Rifiuti ferrosi, la Finanza scopre
frode da 185 milioni: 7 indagati

La Guardia di finanza di Bergamo ha scoperto una frode fiscale da oltre 185 milioni di euro connessa ad un traffico illecito di rifiuti sotto forma di rottami ferrosi. In tutto sono sette le persone indagate e sono stati disposti sequestri preventivi finalizzati alla confisca per oltre 8 milioni di euro

I finanzieri del Nucleo di Polizia Tributaria della Guardia di Finanza di Bergamo hanno scoperto una maxi frode fiscale nel settore dei rifiuti sotto forma di rottami ferrosi. Sono sette le persone indagate in un'inchiesta che ha visto impegnati in diverse province 80 uomini delle fiamme gialle. La banda aveva base nella provincia di Bergamo e operava in varie parti del territorio nazionale.

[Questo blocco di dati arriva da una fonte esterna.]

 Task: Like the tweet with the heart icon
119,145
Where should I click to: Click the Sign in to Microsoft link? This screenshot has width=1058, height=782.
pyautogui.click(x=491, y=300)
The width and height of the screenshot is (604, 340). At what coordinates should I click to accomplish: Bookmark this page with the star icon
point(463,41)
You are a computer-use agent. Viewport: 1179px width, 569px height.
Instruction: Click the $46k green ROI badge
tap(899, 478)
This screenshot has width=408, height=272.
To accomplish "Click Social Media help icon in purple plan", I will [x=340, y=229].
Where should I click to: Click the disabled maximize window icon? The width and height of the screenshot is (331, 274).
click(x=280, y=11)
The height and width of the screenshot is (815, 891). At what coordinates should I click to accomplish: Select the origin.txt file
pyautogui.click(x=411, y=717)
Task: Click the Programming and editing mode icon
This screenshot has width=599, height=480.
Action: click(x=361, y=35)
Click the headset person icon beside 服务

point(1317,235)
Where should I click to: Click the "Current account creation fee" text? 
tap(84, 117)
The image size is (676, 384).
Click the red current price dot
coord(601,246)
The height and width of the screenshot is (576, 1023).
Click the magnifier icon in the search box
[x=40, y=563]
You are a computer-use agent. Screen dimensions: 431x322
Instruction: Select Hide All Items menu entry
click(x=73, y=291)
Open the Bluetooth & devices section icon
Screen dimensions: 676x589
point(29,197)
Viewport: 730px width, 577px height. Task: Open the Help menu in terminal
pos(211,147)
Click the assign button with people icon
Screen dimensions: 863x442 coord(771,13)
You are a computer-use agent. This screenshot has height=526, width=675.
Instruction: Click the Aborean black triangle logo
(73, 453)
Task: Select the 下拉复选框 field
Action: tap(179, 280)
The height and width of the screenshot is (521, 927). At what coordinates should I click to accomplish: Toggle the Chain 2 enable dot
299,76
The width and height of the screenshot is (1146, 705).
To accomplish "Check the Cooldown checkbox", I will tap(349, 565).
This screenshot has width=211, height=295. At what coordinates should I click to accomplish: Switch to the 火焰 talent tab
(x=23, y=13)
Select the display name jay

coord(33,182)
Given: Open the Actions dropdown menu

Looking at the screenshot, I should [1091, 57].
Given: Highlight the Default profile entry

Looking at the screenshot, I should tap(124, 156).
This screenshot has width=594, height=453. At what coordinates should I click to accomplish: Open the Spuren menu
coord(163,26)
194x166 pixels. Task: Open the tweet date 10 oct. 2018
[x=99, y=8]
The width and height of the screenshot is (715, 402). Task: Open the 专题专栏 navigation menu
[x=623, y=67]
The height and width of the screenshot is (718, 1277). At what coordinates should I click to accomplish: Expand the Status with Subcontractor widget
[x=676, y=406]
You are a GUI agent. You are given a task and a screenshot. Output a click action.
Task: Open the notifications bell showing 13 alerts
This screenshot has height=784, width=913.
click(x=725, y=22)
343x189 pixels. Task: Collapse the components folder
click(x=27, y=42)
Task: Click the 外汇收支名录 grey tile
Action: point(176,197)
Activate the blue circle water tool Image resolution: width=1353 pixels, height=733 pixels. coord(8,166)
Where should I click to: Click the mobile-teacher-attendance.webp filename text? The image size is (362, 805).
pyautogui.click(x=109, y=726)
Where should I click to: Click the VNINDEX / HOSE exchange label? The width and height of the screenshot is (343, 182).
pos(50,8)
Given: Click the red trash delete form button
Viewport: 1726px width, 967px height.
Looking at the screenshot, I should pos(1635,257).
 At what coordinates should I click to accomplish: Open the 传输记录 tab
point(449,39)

L’operazione è stata svolta in diverse province lombarde e in altre regioni (Lazio, Calabria, Puglia, Campania, Friuli Venezia Giulia e Toscana), in collaborazione con i reparti del Corpo competenti. L’attività di servizio ha permesso di sottrarre alla disponibilità degli indagati una struttura commerciale, situata a Cisano Bergamasco e utilizzata per la compravendita di rottami ferrosi, partecipazioni in società nazionali e di diritto lussemburghese, disponibilità finanziarie anche tramite mandato fiduciario, conti correnti, immobili (fabbricati e terreni) ed automobili per un valore complessivo di oltre otto milioni di euro.

L’indagine, che è durata circa un anno e mezzo e che è stata coordinata dalla locale Procura della Repubblica di Bergamo, ha permesso di interrompere l’operato di un sodalizio criminale, attivo nel territorio bergamasco nel settore del commercio dei rottami ferrosi, reo di aver commesso un’ingente frode fiscale connessa ad un traffico illecito di rifiuti. Ciò è stato realizzato mediante l’interposizione di società “filtro” appositamente create (e poi trasferite in altra regione ed avviate alla liquidazione) per gestire un’enorme quantità di rifiuti di origine ignota e di qualità chimico-fisiche rimaste sconosciute nonché per mantenere immacolate e preservare da controlli di polizia ambientale altre società sempre riconducibili agli indagati, alle quali poter rivendere poi i rifiuti cartolarmente ripuliti.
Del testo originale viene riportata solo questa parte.